Task statement: The result should be the listing below restated word for word, with images left out.

Provided information:
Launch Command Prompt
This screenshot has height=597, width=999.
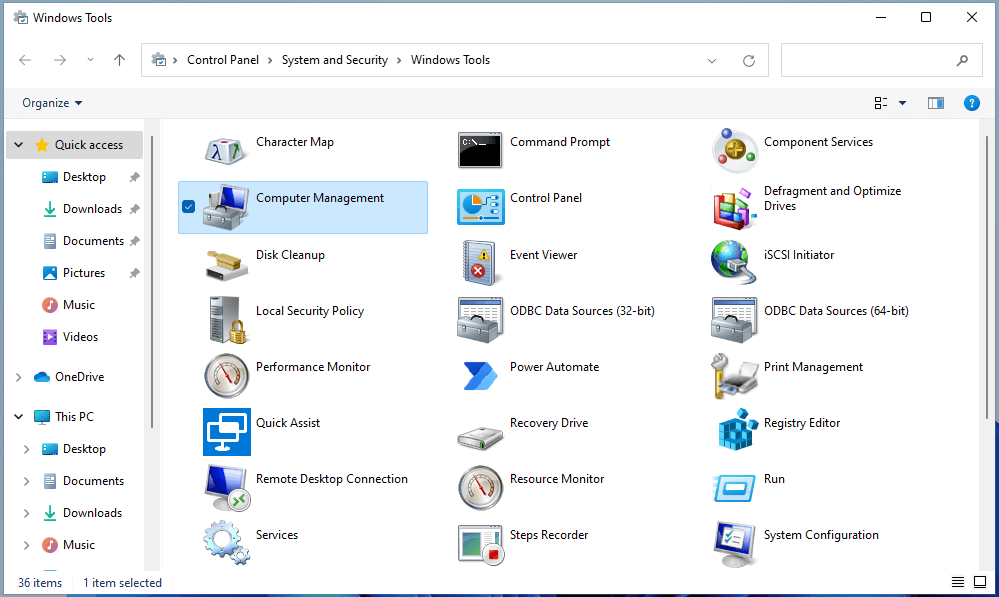[560, 141]
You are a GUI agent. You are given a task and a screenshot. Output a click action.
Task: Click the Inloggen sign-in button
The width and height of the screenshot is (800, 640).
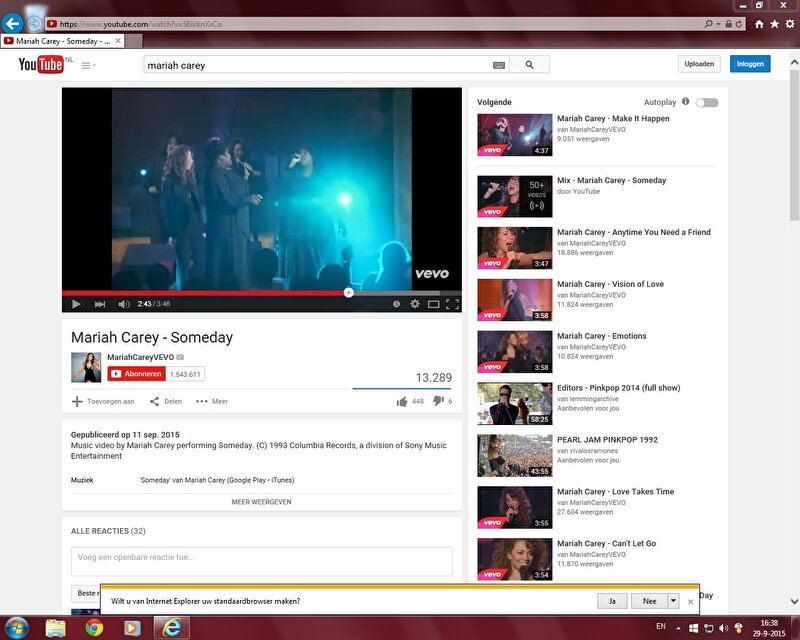(750, 64)
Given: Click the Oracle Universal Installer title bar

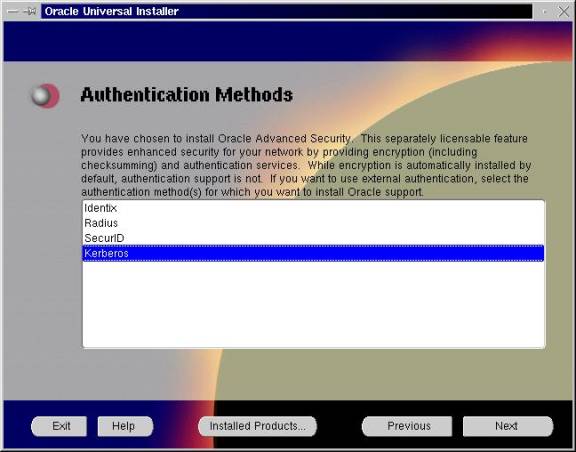Looking at the screenshot, I should tap(287, 11).
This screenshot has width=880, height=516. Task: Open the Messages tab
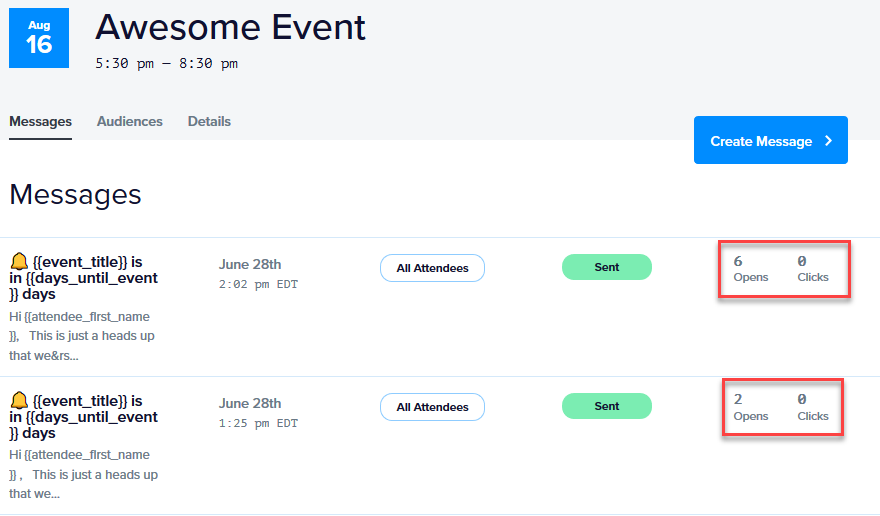click(40, 121)
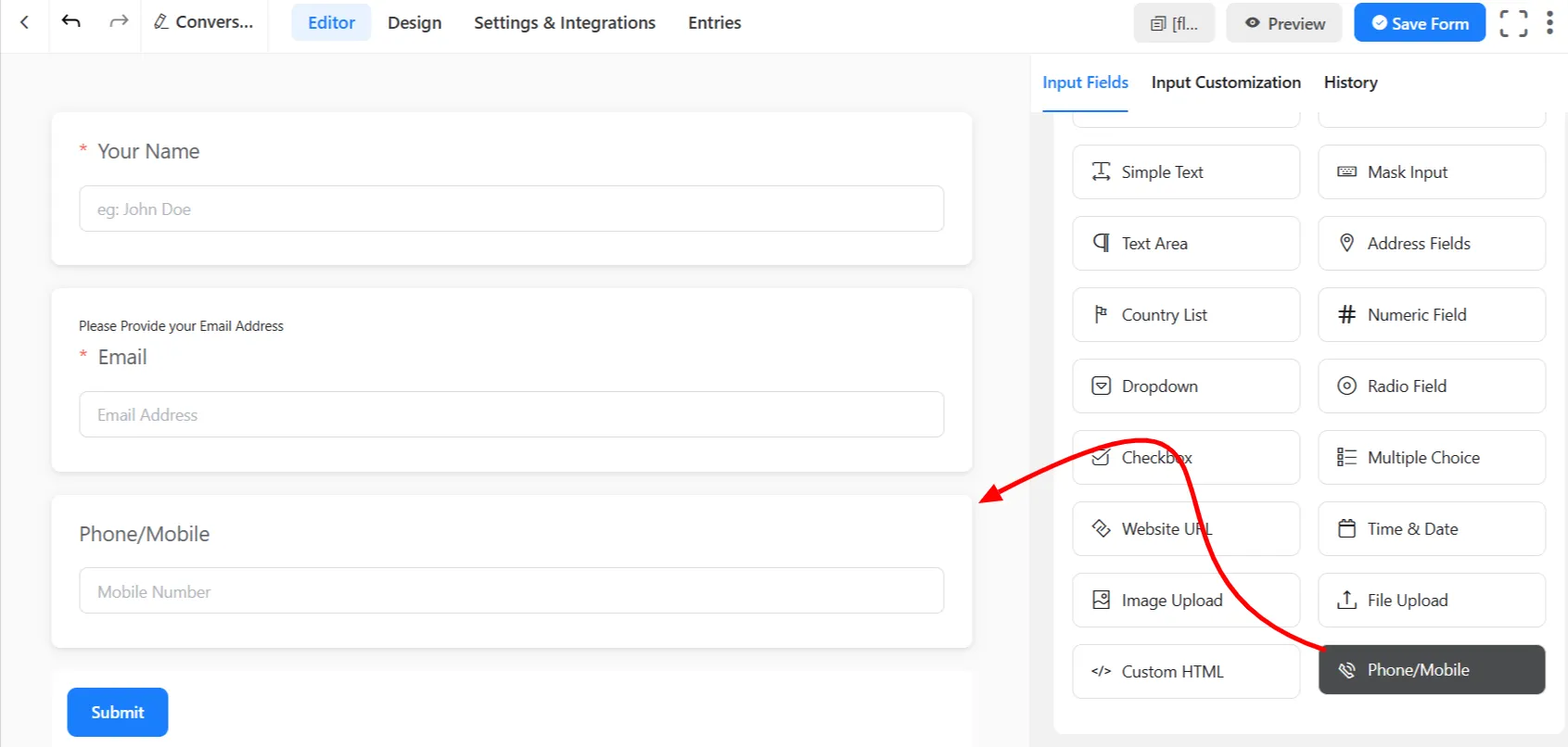Image resolution: width=1568 pixels, height=747 pixels.
Task: Add a Multiple Choice field
Action: (x=1431, y=458)
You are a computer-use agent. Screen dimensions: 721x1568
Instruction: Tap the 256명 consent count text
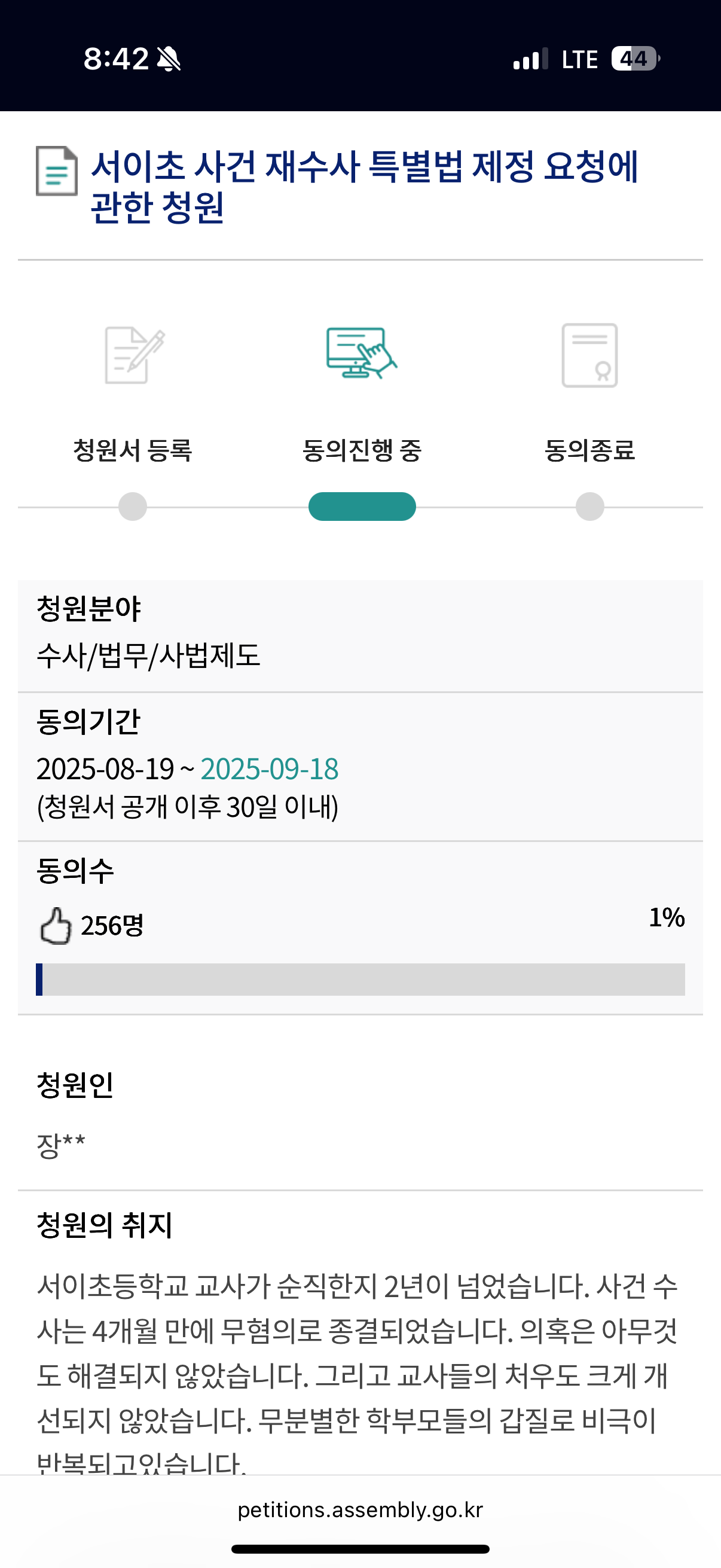[x=112, y=926]
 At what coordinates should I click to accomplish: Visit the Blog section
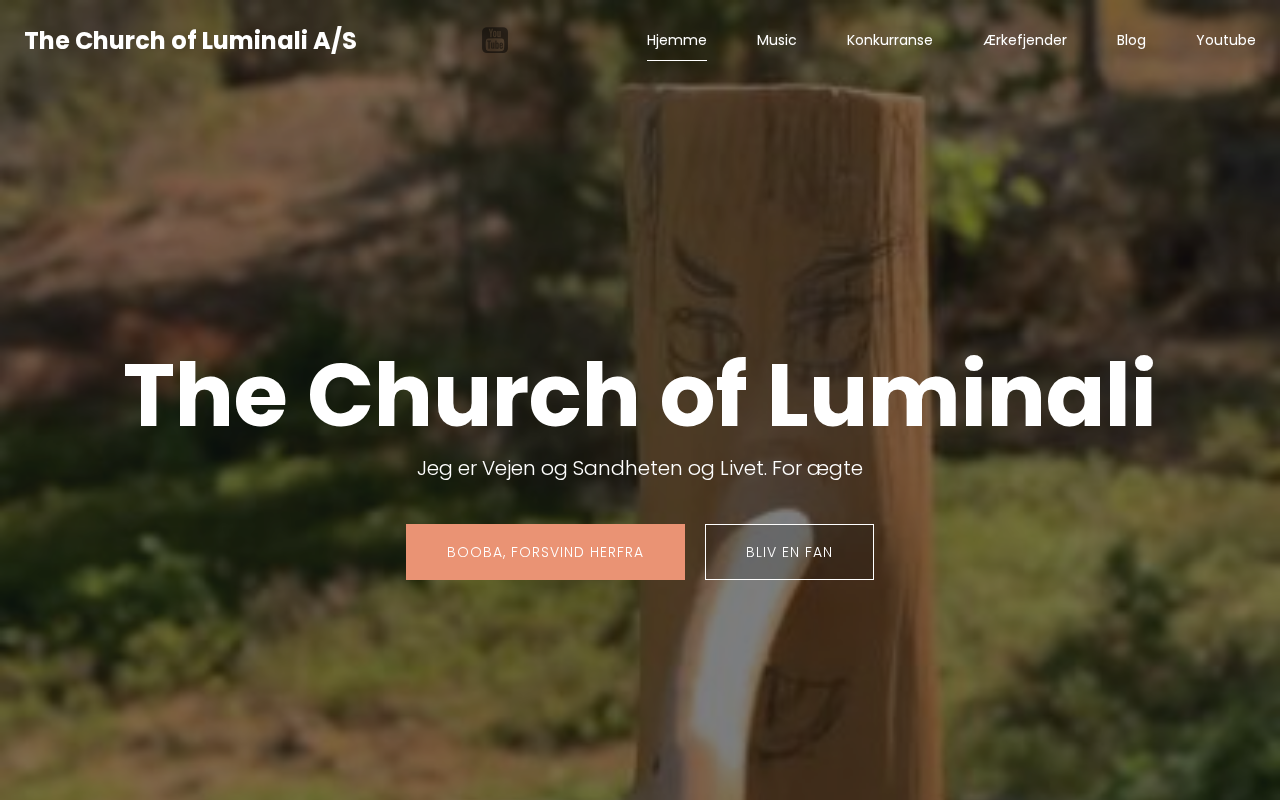(1131, 40)
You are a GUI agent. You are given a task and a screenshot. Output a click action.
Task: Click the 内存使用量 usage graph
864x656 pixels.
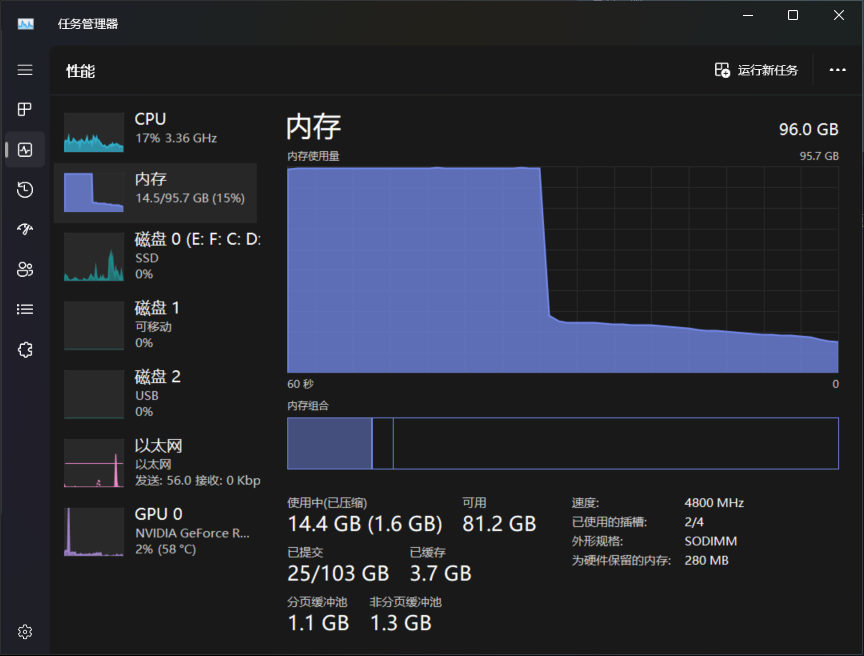[562, 270]
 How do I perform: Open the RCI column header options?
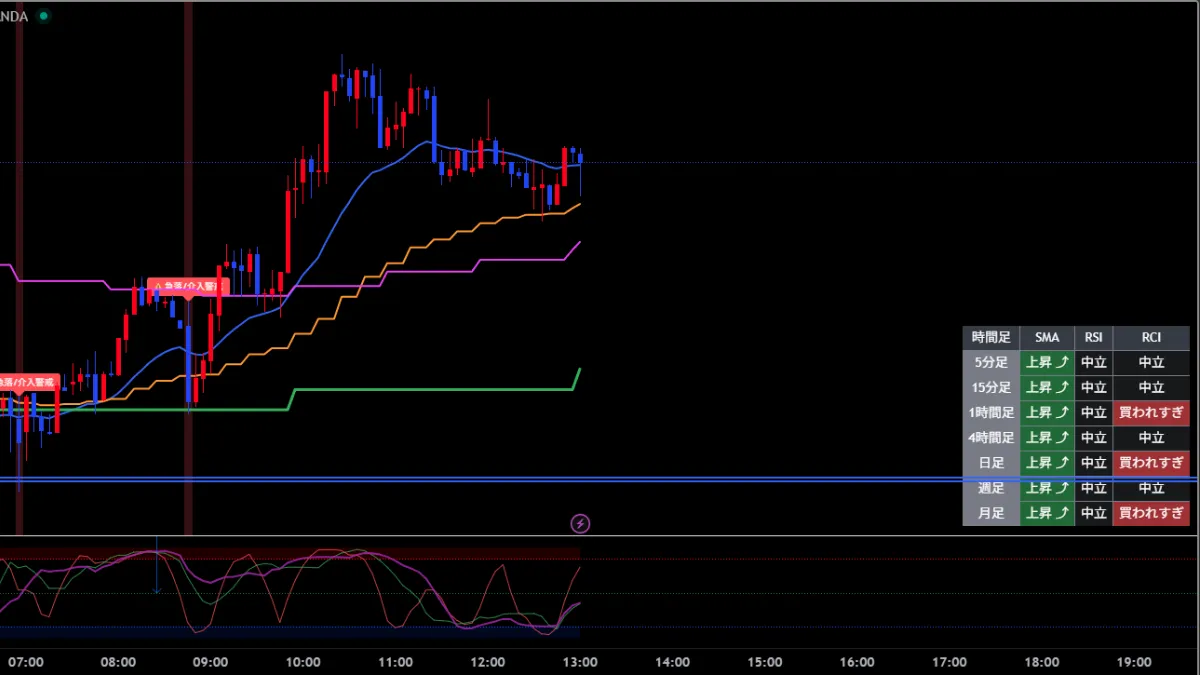(x=1151, y=337)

Result of the exercise:
Launch Command Prompt
This screenshot has height=597, width=999.
[560, 141]
You are a GUI agent. You are given a task and a screenshot. Output a click action.
Task: Click the Inloggen sign-in button
The width and height of the screenshot is (800, 640).
(750, 64)
Given: Click the Oracle Universal Installer title bar

Looking at the screenshot, I should tap(287, 11).
This screenshot has width=880, height=516. Task: Open the Messages tab
click(40, 121)
Image resolution: width=1568 pixels, height=747 pixels.
Task: Add a Multiple Choice field
Action: (x=1431, y=458)
You are a computer-use agent. Screen dimensions: 721x1568
Instruction: Tap the 256명 consent count text
[x=112, y=926]
 At what coordinates should I click to accomplish: Visit the Blog section
(1131, 40)
You are a GUI agent. You are given a task and a screenshot. Output a click action.
Task: Click the 内存使用量 usage graph
864x656 pixels.
[562, 270]
 How do I perform: Open the RCI column header options?
(x=1151, y=337)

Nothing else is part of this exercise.